Objective 1
In the passage on lens plasticity, which lens produced the left-hand crop in the 600% comparison?

___ Excerpted passage

The deeper and more interesting question addresses what's going on when two lenses shoot an identical scene with the same lighting at the same focal length and aperture, yet one more vividly depicts a plausible sense of 3D space, or plasticity. As has been suggested, this appears to be something of a black art identifiable by German (especially Zeiss) glass.
To me the quality is akin to what audiophiles, in similar pursuit of fidelity to reality, call 'presence' – valve amps and high sensitivity speakers do the trick. Whatever the knack is, it seems easier to achieve with longer than shorter lenses. At 28mm there are many fine lenses but the Canon, Nikon and Olympus models give results that look like photographs shot with fine lenses; with Zeiss and Leica it's like being there.
However, the phenomenon is visible in the digital realm, so we might begin by following Adobe's original Photoshop maxim about edges and transitions. If you look at these 600% crops taken from a lens that has the mojo (Zeiss 28mm, right) and one that doesn't (Canon 17-40, left) you'll notice that the Zeiss describes transitions between strongly contrasting colours in fewer pixels, and that every one of those pixels is more strongly defined: the mid-tones particularly are spread apart, polarised more strongly towards lights and darks, and have greater luminosity.

The 'hi-fi' analogy is apt here, because the 'effect' seems to be to do with how closely the lens and camera matching your brain's impression of the scene via the eyes. Most glass delivers a tell-tale flattening of these differences that immediately signals 'artifice' to the viewer. But when the lens is well enough designed to transmit that colour and accutance untainted, the brain responds differently to it, and has a harder job recognising it isn't 'real'. This is evidently very difficult/expensive to do: eyes, like ears, take some fooling.

______

Objective 2
Copy out the records from their first line through the line that contains "point(572,55)", keeping every line unchanged.

___ Raw data

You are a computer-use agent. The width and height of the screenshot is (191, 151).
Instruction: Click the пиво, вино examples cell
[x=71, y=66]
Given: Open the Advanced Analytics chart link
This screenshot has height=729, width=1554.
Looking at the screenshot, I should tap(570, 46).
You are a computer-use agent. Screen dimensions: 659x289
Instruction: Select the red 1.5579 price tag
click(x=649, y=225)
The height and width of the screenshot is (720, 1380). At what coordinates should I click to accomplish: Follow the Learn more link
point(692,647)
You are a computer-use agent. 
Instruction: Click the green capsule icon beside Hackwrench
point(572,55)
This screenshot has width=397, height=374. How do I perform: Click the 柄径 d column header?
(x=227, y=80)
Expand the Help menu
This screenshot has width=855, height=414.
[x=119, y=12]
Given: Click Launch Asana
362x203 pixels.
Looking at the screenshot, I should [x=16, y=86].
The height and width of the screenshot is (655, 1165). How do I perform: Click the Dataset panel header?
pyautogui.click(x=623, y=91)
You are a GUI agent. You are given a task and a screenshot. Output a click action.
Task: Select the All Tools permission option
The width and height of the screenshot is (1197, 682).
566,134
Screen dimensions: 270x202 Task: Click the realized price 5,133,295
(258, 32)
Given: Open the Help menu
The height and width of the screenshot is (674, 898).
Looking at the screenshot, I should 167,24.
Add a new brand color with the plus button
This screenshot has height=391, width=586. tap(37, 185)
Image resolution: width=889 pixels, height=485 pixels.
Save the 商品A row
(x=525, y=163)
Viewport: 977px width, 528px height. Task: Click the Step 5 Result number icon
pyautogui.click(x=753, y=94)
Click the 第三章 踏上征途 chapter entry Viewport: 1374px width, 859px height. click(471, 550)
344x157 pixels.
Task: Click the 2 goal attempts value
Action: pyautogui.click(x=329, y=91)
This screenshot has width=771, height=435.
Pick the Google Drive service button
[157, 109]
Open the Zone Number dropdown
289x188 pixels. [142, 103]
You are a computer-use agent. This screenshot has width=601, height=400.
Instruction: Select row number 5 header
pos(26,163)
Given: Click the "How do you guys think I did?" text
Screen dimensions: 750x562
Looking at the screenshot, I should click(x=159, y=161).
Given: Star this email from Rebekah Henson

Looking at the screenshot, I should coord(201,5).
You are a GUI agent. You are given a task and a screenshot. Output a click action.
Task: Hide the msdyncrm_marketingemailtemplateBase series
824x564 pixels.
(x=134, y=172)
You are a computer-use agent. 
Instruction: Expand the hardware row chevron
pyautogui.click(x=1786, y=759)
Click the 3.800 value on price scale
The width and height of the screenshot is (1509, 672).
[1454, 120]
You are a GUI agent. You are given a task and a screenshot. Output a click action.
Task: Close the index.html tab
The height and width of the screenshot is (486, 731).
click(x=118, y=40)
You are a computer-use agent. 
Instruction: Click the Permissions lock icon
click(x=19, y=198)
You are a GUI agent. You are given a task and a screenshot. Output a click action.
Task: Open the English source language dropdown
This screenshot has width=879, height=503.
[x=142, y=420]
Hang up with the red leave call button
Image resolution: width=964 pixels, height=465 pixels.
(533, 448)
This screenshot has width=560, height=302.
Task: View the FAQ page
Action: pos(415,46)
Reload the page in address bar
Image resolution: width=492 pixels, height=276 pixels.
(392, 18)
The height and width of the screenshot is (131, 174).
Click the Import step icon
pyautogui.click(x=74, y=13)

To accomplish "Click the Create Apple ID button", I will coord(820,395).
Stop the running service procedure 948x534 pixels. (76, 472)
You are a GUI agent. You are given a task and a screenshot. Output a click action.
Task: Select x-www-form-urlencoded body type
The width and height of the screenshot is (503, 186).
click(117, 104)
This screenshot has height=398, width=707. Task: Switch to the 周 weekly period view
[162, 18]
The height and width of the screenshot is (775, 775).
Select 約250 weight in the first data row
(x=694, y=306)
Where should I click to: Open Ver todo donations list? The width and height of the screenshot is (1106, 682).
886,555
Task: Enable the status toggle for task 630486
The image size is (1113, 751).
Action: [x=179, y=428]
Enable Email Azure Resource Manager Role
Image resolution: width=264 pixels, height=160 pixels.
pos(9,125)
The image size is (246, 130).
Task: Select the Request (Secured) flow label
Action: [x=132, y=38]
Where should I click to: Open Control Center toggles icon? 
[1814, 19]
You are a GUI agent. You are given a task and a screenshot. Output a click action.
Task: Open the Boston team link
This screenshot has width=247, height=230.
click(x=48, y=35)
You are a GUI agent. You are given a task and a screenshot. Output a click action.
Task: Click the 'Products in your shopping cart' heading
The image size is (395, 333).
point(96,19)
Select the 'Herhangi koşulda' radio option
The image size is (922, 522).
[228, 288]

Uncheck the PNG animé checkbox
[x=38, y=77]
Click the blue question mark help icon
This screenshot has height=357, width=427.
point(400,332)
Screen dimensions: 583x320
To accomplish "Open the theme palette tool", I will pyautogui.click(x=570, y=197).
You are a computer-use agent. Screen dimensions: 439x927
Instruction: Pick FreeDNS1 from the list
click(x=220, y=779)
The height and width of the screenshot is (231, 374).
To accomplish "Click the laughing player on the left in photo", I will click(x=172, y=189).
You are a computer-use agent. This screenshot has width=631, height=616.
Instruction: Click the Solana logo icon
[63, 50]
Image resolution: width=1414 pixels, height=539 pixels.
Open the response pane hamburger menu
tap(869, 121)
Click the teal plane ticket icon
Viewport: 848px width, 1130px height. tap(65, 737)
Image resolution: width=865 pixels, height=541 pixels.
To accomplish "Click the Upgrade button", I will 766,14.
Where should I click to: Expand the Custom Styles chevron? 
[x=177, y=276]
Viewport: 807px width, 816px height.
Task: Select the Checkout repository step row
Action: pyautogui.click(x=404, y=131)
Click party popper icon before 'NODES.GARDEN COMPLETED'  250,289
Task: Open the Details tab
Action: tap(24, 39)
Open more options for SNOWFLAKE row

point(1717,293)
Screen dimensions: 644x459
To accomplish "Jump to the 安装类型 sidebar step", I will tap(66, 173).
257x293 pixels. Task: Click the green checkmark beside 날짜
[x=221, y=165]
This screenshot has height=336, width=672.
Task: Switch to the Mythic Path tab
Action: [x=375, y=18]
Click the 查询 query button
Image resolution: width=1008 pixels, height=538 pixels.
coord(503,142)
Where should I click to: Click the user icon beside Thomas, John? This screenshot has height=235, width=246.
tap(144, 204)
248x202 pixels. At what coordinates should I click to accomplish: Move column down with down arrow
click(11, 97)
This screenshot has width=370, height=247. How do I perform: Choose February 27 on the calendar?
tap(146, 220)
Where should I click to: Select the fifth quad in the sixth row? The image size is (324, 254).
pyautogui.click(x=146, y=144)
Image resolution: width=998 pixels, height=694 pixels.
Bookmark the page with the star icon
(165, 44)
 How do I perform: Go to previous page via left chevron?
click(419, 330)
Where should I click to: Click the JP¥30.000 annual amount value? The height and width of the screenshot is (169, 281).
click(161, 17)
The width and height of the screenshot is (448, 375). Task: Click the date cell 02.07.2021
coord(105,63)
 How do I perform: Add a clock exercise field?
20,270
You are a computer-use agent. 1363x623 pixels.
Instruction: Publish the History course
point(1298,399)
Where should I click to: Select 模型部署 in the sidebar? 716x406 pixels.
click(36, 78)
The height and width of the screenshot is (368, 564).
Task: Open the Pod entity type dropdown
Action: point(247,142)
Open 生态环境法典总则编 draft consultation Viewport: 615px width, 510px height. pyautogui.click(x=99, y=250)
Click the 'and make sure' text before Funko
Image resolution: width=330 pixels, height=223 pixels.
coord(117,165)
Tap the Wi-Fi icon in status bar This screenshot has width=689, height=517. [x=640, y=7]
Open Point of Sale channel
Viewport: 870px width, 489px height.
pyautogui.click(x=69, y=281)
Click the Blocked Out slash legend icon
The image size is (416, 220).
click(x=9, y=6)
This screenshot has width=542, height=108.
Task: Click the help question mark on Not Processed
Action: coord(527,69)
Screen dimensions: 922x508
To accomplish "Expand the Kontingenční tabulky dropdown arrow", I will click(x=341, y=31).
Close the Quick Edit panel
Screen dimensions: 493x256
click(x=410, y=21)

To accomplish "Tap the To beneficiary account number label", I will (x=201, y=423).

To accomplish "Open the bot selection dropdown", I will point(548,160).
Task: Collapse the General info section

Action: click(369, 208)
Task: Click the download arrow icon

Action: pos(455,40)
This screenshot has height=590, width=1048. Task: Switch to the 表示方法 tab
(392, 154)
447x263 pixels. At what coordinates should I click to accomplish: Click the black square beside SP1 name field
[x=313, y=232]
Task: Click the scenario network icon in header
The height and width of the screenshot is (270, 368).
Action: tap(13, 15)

______

Exercise result 1
The Canon 17-40.

Exercise result 2
You are a computer-use agent. The width and height of the screenshot is (191, 151).
Instruction: Click the пиво, вино examples cell
[x=71, y=66]
Given: Open the Advanced Analytics chart link
This screenshot has height=729, width=1554.
Looking at the screenshot, I should tap(570, 46).
You are a computer-use agent. Screen dimensions: 659x289
Instruction: Select the red 1.5579 price tag
click(x=649, y=225)
The height and width of the screenshot is (720, 1380). At what coordinates should I click to accomplish: Follow the Learn more link
point(692,647)
You are a computer-use agent. 
Instruction: Click the green capsule icon beside Hackwrench
point(572,55)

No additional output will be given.